Let's look at the concept of first responding. The term first responding comes from the Latin phrase "epluribus firsti respondus," which literally translates to "arrive first and save lives."
Most every place under the sun first responds. This is because there are rarely enough ambulances to go around in our over-worked and over-taxed EMS systems.
The engine in Yonkers that first responds at 2 a.m. in the pouring rain ahead of the medic unit and applies oxygen to a person having chest pain probably lessens heart damage. They do CPR on a grandfather who collapsed in a park and maybe save his life.
This is one of the most blatant disregards for the safety of the public I have ever seen. I’m not even sure if there is a positive in this.
In Camden, N.J., the one-time home of Campbell's Soup and the Camden River Sharks, a recent court ruling will rollback firefighters' wages. The court found an arbitrator went too far in requiring the state to fund pay raises.
The pay cuts could be as much as $10,000 in some cases. Gee, thanks for playing. I hope nobody went out and bought a new car with their raise. The positive here is nobody has to worry about being in a higher tax bracket. I am betting the governor of New Jersey is involved somehow.
And finally, one of our perennial favorites. The prince of pensions, the miser of the Midwest, that wild and wacky mayor of St. Louis: the Honorable Francis Slay. Well, he's is at it again.
He has introduced all kinds of ordinances, rules and so forth to abolish the fire department pension and regulate the current pension. All this will end up in court, of course. One of his ideas that caught my eye was upping the age to collect a pension.
Now that will probably work for people who sit in cubicles or collect tolls in the exact-change lane, but for firefighters and police officers, it is mildly insane. What the mayor and his aldermen don't understand is how physically demanding firefighting is.
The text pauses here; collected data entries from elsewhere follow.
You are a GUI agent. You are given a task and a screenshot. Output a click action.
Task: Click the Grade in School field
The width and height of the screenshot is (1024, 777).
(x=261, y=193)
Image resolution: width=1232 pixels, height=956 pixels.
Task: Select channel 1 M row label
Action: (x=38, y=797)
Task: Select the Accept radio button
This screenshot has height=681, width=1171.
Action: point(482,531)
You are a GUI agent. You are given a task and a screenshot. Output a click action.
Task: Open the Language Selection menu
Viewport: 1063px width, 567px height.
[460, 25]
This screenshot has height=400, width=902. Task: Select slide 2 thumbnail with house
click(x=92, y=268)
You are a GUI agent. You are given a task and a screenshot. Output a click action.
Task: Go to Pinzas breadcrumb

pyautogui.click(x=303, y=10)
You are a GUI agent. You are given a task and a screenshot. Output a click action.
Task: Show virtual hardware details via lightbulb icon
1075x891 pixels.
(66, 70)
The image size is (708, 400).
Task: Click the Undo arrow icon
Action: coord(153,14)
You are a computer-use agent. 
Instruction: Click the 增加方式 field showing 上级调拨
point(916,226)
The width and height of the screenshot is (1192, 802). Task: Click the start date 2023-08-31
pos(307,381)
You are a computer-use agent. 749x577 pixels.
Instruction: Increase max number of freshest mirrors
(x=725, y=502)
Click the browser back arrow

Granted we don't do it every minute of every day, but when we do, it is the hardest work I have ever done.
In St. Louis, the cut off age to apply for the fire department is 33. A military exemption allows people who served their country to be hired up to age 39. Mayor Slay's plan requires St. Louis firefighters to be on the job for 35 years before they can draw their pension.
So using my less-than-rudimentary math skills, I am calculating this person would be 74. Seventy-four years old and riding a fire truck or picking people up off the ground.
A now-retired chief once told me when I was new on the job that once you hit 40 this gets harder and harder to do. He was right.
However, there is a major positive to this story. St. Louis can stage fire apparatus at nursing homes and staff the apparatus with firefighters who reside at the nursing homes. Fire alarms are always going off at nursing homes and there are always EMS calls — imagine what this will do to response times.